=== What you should do ===
Transcribe every line from the one containing "Where should I" to the end of the listing, exactly as written, and leave out the pictures.

=== Task material ===
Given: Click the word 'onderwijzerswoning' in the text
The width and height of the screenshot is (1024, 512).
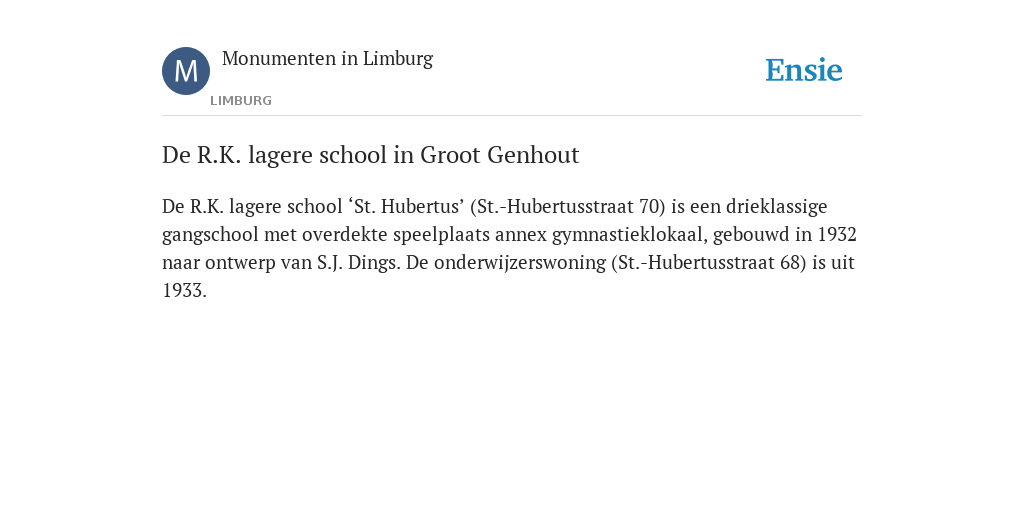Looking at the screenshot, I should tap(520, 263).
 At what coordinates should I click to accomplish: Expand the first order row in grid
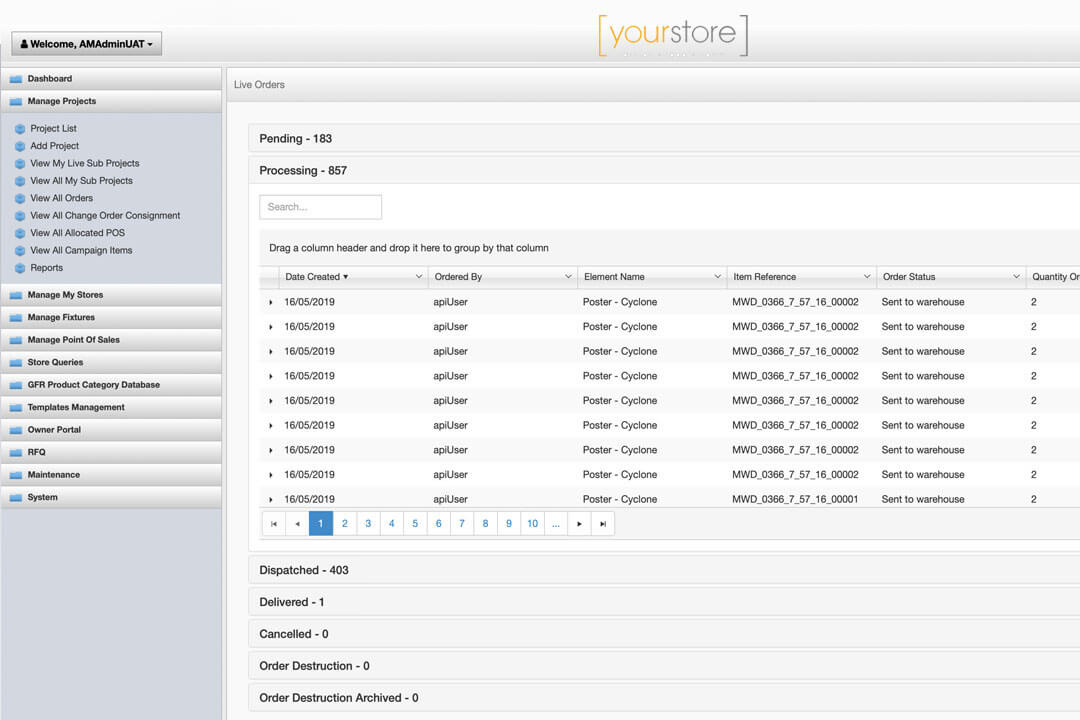[x=271, y=302]
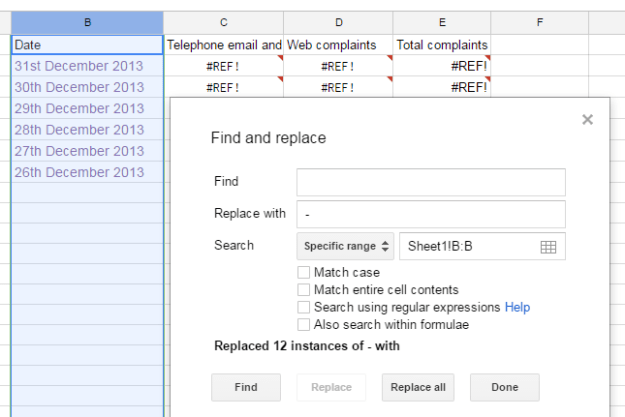Select column B header
The width and height of the screenshot is (625, 417).
pyautogui.click(x=87, y=22)
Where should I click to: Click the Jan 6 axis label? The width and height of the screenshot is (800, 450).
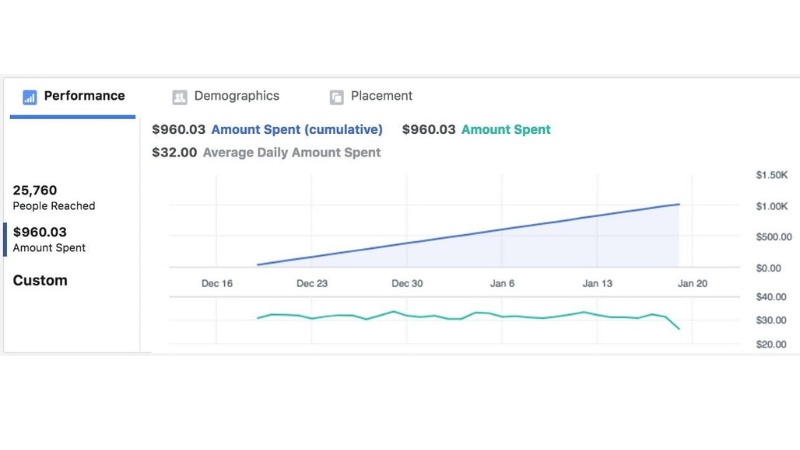point(502,284)
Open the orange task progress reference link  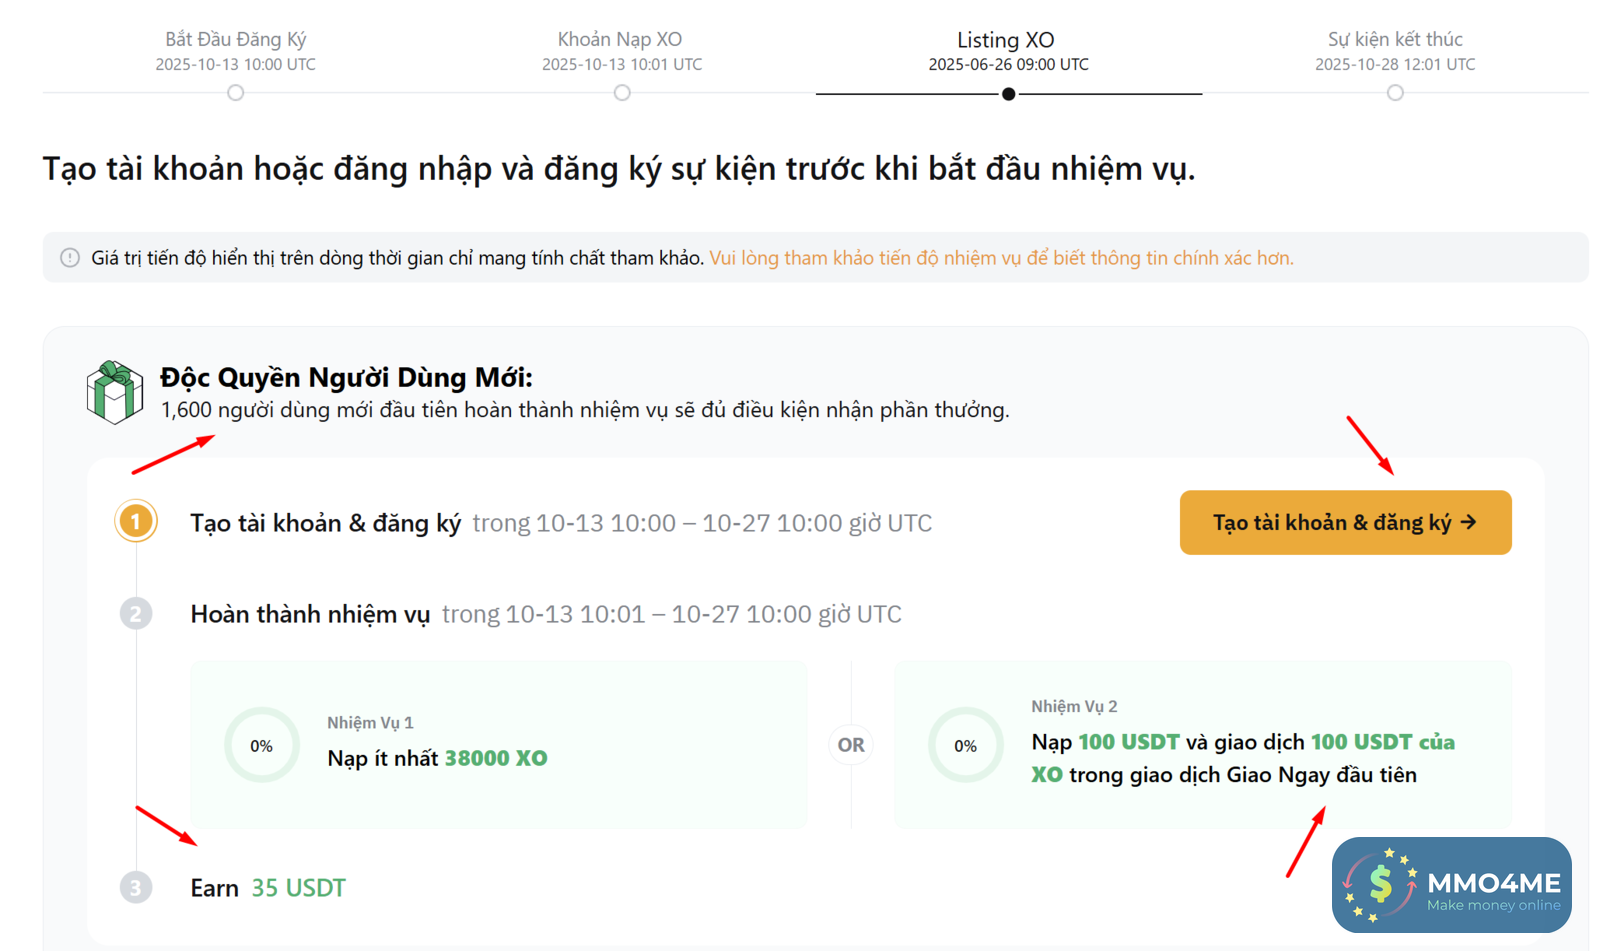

=== Answer box ===
Where should I click to: Click the Jan 6 axis label? The width and height of the screenshot is (800, 450).
point(502,284)
Open the orange task progress reference link  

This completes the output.